Unfortunately, after decades of research, the so called “break-even” point — obtaining more power out of a fusion reaction than is put in - has eluded researchers. The traditional approach of magnetic confinement (typically Tokamaks which essentially consist of a large magnetic thermos for super-hot plasma) works great in principle but as these reactors are scaled up, so are the instabilities that cool the plasma.
Even with these billion-dollar machines, Tokamaks such as ITER are only able to burn Deuterium-Tritium fuels - the byproducts of which lead to low and medium level radioactive waste, extreme structural materials degradation and lead to much of the energy leaving the reactor without imparting energy to the system.
I built a fusion reactor, although very inefficient, when I was fourteen. While that device is old news and intrinsically cannot produce break-even, it can burn the other fuel cycles - the “holy grails” of fusion power that the big-boys’ toys can’t.

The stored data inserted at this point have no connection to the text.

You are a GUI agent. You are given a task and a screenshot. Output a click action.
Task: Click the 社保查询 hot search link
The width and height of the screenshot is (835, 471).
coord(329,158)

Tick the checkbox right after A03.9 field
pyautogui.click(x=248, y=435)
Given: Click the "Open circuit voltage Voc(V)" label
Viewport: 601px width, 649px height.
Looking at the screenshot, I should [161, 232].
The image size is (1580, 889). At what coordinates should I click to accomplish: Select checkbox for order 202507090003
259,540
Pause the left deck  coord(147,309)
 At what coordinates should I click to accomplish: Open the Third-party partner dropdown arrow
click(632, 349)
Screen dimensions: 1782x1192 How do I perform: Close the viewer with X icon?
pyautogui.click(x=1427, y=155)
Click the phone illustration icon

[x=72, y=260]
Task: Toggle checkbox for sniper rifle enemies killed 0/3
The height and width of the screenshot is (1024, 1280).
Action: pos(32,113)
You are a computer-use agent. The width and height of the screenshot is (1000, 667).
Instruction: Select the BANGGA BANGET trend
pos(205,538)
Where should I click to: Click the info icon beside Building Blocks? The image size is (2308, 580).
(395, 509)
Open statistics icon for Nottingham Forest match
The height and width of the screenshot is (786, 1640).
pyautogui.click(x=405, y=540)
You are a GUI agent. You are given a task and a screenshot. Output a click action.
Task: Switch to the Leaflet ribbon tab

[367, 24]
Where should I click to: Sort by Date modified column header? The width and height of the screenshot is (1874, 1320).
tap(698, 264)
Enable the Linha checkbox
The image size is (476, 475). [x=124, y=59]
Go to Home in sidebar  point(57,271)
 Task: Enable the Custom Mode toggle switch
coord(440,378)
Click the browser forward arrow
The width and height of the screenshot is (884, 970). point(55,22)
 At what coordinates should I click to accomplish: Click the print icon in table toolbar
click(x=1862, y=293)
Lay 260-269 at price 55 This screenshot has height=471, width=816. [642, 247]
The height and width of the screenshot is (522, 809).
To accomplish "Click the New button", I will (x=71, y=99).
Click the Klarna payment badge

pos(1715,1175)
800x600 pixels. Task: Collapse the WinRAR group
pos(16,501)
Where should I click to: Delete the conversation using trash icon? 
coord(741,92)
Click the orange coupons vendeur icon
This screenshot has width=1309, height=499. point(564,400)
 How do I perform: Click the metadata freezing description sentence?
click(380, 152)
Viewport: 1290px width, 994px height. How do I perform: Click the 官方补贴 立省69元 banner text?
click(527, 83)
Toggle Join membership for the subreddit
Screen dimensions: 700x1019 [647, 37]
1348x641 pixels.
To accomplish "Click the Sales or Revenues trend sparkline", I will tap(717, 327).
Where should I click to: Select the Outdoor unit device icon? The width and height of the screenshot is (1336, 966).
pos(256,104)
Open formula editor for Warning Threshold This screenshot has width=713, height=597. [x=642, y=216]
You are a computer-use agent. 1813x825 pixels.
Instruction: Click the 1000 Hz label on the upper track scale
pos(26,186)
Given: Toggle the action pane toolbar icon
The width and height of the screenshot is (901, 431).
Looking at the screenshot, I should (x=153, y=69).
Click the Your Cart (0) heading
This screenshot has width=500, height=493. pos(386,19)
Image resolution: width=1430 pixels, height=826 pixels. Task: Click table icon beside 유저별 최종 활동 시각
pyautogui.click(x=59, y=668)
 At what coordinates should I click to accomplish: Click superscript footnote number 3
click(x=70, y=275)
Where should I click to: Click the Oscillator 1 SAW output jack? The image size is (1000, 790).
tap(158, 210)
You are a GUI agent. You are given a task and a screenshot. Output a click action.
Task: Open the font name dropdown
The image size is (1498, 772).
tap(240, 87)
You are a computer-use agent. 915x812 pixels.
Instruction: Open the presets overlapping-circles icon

For a few million dollars, smaller disruptive technologies of various designs like that reactor will, in my opinion, bring nuclear fusion power closer to reality than the billion-dollar projects ever will. Nuclear energy from fusion provides the energy for all the life we see around us - plants and animals, you and me.
And while it’s easy for the stars to do it with lots of gravity at their disposal, we scientists here on earth have to get clever to unlock its secrets. When we do, we will have brought the power of the heavens down to earth, unlocking the fabled Prometheus’ Fire. and we will have the energy source we need to survive long into the future.